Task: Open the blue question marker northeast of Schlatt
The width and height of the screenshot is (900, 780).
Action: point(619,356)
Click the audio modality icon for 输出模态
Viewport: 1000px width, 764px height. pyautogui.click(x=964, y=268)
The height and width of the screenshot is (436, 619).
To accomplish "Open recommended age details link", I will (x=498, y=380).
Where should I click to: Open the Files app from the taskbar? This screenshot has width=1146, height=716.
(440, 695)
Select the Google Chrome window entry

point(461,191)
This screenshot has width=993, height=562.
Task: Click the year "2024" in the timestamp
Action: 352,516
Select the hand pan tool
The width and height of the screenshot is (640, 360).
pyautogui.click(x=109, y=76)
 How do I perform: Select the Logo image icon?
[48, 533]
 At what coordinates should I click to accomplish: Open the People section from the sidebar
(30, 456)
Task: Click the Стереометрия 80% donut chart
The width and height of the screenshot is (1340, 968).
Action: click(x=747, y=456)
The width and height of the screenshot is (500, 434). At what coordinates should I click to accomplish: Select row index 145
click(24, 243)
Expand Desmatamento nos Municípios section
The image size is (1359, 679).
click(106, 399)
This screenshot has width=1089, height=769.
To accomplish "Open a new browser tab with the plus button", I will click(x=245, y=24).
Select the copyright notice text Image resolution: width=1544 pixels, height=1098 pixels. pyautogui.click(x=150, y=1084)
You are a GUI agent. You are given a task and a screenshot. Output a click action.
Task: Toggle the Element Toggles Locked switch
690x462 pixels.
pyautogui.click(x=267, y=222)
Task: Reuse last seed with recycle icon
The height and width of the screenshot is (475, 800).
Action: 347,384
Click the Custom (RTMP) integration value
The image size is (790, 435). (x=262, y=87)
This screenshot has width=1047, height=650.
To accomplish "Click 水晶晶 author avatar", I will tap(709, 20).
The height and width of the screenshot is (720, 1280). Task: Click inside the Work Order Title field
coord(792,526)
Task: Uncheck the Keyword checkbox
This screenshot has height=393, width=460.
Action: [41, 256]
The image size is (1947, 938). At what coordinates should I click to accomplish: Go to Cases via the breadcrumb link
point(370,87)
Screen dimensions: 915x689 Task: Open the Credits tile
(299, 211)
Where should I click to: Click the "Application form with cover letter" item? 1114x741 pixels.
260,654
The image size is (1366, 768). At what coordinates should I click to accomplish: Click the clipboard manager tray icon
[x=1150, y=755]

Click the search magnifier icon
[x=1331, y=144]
-----
Go through the records above and copy every line with the word "will".

Response:
To accomplish "Open recommended age details link", I will (x=498, y=380).
To accomplish "Open a new browser tab with the plus button", I will click(x=245, y=24).
To accomplish "Click 水晶晶 author avatar", I will tap(709, 20).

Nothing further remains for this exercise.